Lindemann Properties v. Campbell, 02-15-00392-CV (TexApp Dist 06/22/2017)
Ward Campbell operated a radio transmission tower under an easement on land owned by appellant Lindemann Properties. The tower broadcast signals for various public and private entities, including the Archer County sheriff's department and fire department. Appellant acquired the land after the easement was granted in 1977, and when Campbell replaced the aging tower in 2012, appellant sued for a declaration that the easement had ended. The trial court found that replacing the tower was allowed as maintenance under the easement and ruled for Campbell, also awarding him attorney's fees. An appeal followed. The court found that certain provisions of the easement authorized only one tower and terminated the easement upon removal or abandonment of the tower, but also found that the easement must be read to give effect to all provisions.
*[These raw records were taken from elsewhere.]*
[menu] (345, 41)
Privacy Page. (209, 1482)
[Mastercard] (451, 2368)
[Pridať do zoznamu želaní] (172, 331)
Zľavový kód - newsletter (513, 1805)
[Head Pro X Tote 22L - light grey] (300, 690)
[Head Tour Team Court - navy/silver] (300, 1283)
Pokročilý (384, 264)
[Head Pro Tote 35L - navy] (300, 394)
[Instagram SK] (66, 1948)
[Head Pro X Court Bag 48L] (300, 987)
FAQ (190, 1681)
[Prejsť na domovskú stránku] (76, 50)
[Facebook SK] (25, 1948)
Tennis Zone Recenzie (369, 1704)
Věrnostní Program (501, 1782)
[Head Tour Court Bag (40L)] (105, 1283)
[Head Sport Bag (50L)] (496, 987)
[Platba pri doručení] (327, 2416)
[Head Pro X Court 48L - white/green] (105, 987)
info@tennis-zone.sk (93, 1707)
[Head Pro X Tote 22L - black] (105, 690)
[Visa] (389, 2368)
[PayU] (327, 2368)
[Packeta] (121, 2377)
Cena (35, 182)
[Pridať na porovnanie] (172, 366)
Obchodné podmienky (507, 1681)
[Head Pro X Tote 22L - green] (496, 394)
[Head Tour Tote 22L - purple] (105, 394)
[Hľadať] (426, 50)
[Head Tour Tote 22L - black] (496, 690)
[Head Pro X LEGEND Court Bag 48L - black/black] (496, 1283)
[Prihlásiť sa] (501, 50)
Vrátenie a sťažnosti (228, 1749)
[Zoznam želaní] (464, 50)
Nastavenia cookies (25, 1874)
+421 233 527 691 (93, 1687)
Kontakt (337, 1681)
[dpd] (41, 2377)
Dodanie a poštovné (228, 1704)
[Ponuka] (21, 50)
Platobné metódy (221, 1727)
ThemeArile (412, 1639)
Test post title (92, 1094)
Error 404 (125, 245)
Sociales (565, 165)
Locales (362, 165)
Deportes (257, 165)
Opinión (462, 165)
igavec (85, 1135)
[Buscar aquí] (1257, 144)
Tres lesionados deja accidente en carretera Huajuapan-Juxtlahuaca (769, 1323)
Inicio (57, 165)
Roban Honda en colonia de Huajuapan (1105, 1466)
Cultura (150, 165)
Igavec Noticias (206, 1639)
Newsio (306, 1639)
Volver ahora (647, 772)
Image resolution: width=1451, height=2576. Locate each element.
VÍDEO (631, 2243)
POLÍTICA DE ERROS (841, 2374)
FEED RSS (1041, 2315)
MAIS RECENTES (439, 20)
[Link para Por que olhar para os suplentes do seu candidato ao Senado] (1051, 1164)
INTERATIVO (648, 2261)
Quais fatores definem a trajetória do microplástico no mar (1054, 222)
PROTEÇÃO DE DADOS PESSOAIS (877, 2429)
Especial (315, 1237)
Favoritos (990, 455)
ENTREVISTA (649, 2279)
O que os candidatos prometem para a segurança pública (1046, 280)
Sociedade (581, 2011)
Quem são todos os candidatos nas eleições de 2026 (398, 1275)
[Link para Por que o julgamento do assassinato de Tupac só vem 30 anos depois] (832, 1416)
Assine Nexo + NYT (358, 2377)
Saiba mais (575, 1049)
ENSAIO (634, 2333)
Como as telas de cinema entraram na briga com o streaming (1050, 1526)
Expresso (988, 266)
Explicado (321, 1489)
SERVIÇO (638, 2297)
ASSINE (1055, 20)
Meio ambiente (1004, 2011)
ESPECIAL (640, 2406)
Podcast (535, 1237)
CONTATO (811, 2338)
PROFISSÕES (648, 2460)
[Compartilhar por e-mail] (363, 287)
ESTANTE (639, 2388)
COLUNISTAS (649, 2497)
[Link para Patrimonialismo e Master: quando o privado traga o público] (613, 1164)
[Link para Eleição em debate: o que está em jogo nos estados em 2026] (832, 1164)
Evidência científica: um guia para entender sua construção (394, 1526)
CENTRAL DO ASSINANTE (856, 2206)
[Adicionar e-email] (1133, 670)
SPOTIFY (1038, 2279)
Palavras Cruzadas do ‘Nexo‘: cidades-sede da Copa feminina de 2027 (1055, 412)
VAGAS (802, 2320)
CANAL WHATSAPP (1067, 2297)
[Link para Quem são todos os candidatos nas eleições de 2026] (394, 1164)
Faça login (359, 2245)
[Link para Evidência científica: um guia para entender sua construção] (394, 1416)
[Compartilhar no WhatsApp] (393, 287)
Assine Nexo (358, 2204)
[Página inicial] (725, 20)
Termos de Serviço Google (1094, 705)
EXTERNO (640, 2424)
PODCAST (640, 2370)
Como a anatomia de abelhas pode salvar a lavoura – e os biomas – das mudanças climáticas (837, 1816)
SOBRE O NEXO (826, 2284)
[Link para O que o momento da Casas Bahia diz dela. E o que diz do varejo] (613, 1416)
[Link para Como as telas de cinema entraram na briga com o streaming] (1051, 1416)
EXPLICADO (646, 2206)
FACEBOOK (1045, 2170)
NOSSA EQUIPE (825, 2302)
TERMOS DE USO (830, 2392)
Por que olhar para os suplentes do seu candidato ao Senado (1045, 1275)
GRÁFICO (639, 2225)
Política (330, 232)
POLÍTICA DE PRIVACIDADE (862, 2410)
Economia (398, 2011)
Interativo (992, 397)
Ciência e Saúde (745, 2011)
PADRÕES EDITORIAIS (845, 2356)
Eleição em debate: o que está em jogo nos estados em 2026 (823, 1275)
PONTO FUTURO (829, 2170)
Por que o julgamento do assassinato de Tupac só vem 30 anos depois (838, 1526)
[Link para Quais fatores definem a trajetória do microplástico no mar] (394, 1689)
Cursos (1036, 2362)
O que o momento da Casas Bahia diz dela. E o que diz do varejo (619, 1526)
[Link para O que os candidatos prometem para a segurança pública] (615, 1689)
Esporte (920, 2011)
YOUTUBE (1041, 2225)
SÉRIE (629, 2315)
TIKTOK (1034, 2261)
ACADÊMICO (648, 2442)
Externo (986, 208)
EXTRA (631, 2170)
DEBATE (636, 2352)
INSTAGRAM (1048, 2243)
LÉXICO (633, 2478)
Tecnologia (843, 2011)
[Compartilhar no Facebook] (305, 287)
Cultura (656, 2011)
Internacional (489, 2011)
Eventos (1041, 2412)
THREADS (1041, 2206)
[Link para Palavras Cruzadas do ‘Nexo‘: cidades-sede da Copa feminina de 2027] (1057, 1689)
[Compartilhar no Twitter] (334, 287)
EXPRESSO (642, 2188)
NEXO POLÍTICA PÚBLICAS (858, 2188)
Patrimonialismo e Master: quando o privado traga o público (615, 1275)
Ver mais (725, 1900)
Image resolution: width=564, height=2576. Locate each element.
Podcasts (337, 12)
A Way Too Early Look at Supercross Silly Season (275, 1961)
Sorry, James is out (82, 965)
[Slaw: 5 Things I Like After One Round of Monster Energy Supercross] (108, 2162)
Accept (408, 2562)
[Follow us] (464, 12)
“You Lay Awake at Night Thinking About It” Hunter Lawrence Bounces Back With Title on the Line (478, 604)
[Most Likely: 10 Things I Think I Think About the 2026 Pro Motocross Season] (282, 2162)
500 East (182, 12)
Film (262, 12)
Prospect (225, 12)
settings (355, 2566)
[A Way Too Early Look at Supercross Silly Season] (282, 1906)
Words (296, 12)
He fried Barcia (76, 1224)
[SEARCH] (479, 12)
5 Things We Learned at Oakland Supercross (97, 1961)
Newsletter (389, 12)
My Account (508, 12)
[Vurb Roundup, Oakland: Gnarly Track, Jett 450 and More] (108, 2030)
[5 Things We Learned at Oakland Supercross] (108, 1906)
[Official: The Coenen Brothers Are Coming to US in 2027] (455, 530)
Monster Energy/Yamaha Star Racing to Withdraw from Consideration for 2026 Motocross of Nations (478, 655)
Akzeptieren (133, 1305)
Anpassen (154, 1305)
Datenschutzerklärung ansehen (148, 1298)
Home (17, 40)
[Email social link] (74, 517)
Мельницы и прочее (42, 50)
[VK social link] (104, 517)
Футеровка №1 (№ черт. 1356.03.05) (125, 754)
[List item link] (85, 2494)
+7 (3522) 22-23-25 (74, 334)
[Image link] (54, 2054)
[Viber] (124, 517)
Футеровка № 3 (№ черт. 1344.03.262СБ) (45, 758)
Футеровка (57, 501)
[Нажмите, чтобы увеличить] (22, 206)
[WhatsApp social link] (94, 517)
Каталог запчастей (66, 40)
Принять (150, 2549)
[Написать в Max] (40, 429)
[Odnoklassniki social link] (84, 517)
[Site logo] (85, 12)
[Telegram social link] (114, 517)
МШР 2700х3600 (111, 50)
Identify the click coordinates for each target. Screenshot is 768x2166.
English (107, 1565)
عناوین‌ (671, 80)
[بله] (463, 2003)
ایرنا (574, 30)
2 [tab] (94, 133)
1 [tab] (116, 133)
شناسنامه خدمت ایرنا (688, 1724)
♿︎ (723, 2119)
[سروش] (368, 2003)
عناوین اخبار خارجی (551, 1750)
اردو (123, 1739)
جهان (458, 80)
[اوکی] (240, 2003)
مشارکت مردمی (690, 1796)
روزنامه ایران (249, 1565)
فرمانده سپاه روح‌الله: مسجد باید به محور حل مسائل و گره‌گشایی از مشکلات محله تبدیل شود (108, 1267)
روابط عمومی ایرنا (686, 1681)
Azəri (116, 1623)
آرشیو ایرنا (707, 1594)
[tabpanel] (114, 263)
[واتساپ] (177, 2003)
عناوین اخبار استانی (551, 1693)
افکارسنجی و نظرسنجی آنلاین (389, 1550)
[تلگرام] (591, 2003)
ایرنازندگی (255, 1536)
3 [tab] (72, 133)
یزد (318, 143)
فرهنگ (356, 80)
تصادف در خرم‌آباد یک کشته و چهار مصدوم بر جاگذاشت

The court found that provisions authorizing maintenance allowed Campbell to replace the tower when necessary. Similarly, the Texas Supreme Court allowed the replacement of a pipeline constructed under an easement in
Houston Pipe Line Co. v. Dwyer
(374 S.W.2d 662). Appellant argument that allowing replacement would negate the termination clause and cause the easement to run into infinity, but the court rejected this argument, noting that a party might abandon or remove the tower without a replacement. The court also rejected appellant's argument that Campbell violated the easement by briefly operating both towers simultaneously, finding the public need for continuous radio transmission for the sheriff and fire department justified the dual operation. The court affirmed the trial court's judgment in most respects but reversed and remanded the portion on attorney's fees because the trial court improperly allowed unsegregated fees.Lindemann Properties v. Campbell, Fort Worth Court of Appeals, Case No. 02-15-00392-CV, 6/22/17.